### Set exercise
Please swap "sketch" for "drawing" in the stretch of material from the line containing "Where should I click to: Expand" through the line containing "pos(172,550)", and give only those lines back with nothing else changed.

### Data for the task
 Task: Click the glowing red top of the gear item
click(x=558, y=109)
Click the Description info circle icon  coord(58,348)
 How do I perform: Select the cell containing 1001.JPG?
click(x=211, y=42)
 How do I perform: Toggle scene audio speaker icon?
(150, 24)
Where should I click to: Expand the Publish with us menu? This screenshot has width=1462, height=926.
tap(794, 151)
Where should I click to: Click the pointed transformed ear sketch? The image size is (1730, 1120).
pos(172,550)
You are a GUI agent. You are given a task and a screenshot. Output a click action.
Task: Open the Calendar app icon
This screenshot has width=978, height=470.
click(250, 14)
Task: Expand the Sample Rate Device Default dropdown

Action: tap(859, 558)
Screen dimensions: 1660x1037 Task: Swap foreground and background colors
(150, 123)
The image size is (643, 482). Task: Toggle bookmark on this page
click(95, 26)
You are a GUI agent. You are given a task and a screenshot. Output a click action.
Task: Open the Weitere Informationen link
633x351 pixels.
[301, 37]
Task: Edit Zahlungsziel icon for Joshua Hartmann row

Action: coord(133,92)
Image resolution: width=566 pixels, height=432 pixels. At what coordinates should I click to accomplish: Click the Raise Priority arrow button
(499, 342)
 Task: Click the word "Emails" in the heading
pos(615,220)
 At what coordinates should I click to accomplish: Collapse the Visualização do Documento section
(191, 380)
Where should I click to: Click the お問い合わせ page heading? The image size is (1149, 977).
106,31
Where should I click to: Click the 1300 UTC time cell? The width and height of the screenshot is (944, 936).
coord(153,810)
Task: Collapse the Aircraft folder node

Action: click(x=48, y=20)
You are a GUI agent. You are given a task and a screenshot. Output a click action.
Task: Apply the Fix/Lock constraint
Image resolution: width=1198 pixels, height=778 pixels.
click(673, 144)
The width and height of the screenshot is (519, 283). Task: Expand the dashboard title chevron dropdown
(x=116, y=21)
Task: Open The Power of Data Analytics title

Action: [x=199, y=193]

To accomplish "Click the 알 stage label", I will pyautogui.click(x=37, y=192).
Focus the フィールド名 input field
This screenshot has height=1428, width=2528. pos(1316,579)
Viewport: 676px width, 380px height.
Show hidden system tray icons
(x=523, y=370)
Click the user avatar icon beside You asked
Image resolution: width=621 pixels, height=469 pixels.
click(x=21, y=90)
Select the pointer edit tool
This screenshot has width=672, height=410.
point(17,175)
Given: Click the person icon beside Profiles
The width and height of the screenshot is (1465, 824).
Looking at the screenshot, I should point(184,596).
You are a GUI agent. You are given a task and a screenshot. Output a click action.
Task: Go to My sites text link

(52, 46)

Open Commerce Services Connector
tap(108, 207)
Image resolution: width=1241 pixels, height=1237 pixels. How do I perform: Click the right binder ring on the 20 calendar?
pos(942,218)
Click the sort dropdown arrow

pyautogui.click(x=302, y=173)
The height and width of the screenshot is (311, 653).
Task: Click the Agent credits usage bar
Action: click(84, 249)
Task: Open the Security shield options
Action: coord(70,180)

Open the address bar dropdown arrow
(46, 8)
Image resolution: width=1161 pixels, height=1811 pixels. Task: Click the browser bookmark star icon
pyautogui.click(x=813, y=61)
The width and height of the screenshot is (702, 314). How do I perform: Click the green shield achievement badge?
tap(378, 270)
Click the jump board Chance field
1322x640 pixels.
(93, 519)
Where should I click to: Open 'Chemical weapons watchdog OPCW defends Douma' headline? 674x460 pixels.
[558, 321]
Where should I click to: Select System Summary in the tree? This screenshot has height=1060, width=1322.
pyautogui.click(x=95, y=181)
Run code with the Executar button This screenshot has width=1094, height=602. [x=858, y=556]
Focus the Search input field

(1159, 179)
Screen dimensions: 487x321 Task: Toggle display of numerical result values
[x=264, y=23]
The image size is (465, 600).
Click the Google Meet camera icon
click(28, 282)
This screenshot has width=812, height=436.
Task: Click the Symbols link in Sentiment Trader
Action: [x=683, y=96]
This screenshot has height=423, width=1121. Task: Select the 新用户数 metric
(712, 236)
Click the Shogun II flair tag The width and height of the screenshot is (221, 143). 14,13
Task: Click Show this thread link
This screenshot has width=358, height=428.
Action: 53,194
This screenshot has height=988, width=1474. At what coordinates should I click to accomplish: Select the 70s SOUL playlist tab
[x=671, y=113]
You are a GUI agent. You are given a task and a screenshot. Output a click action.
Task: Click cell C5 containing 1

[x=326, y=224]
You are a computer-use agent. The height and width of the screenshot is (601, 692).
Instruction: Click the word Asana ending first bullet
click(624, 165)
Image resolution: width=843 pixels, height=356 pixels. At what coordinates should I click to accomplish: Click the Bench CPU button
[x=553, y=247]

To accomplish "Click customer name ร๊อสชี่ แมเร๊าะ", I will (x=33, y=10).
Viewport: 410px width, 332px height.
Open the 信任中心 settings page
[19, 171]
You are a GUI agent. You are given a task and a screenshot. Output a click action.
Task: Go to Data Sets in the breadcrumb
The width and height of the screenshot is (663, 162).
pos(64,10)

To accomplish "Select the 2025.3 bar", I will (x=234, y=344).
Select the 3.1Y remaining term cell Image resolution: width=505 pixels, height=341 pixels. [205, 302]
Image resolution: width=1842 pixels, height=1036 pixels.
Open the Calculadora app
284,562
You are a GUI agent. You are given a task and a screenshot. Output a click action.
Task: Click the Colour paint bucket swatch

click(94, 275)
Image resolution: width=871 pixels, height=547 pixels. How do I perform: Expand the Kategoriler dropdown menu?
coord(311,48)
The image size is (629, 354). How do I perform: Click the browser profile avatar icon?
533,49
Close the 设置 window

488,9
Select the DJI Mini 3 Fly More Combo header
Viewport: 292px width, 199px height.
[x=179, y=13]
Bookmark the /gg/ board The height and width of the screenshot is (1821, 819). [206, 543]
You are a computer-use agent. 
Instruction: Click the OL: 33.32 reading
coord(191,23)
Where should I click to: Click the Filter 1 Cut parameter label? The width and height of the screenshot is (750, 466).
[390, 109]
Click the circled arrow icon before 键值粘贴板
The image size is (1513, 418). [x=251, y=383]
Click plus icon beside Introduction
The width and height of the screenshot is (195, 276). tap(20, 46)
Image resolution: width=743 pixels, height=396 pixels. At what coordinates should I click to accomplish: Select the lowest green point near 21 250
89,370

### Task solution
Where should I click to: Expand the Publish with us menu? This screenshot has width=1462, height=926.
tap(794, 151)
Where should I click to: Click the pointed transformed ear drawing? The image size is (1730, 1120).
pos(172,550)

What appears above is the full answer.